**REQUESTS**
(1) Please set down, word for word, the stretch of the Sally Yeh cassette passage below from "Because I hit" through "device to device.".
(2) In one to three sentences, explain why the writer's MP3 of Blessing in the Sally Yeh cassette passage below opens with a few seconds of silence.

**GIVEN PASSAGE**
[start]
After first moving to Canada from Hong Kong, my family and I established ourselves by unswervingly performing the same routine each weekend. We would have late lunch at our favorite dim sum restaurant, drive around for a bit, and then relax at home; there wasn’t much to do in the ex-urbs of Toronto. On those drives, we listened to selections from a stack of cassette tapes in the glovebox of our old Pontiac Bonneville. Sally Yeh’s 1987 album Blessing was on constant rotation and received its fair share of wear. This was one of the tapes I recorded to my computer, destined for digitization.

Because I hit the record button a few seconds early, my MP3 of Sally Yeh’s Blessing begins with a few seconds of silence. It’s enough to trick me into thinking that the song isn’t playing. In a quiet enough spot, I can hear that it’s actually tape hiss. No matter where I am, on the road or in the shower, my mind fills in the blank with the thick ker-chunk of the cassette entering that Pontiac stereo right before that familiar tape hiss would fill the car, always giving us a few sometimes-needed, sometimes-awkward moments of silence before the music started. The sonic texture of that tape stems from its material nature as plastic and metal. The hiss itself is due to the size of the magnetized particles on the plastic. Because of these sounds, the song tells its own story. It recalls our shared sonic and material experience as I migrate it from device to device.

Before Blessing made its way into our car, it was one of the few cassette tapes that my parents carefully packed into a dozen cardboard boxes and shipped by sea to Canada in the late 1980s. This was in the midst of the countrywide protests in China that led to the events at Tiananmen Square. That insistent ker-chunk of plastic on metal that my brain inserts every time I play the MP3s keeps my experience of the music grounded in this earlier history, too. Strange that a fluffy pop song would remind me of the serious political strife taking place on the doorstep of a Hong Kong nervously awaiting its “handover.” This sonic anchor’s ability to recall to me these snippets of history, both personal, national, and transpacific has been crucial in the development of my own diasporic identity. Listening to this particular recording of Blessing helps me to keep track of my self and my history.
[end]
**SUPPLIED DATA**
[start]
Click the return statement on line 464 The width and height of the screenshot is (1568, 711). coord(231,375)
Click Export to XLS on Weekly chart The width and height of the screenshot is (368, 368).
[end]
**EXPECTED OUTPUTS**
(1)
Because I hit the record button a few seconds early, my MP3 of Sally Yeh’s Blessing begins with a few seconds of silence. It’s enough to trick me into thinking that the song isn’t playing. In a quiet enough spot, I can hear that it’s actually tape hiss. No matter where I am, on the road or in the shower, my mind fills in the blank with the thick ker-chunk of the cassette entering that Pontiac stereo right before that familiar tape hiss would fill the car, always giving us a few sometimes-needed, sometimes-awkward moments of silence before the music started. The sonic texture of that tape stems from its material nature as plastic and metal. The hiss itself is due to the size of the magnetized particles on the plastic. Because of these sounds, the song tells its own story. It recalls our shared sonic and material experience as I migrate it from device to device.

(2) The writer hit the record button a few seconds early while recording the tape to the computer. So the MP3 begins with a few seconds of what sounds like silence but is actually tape hiss.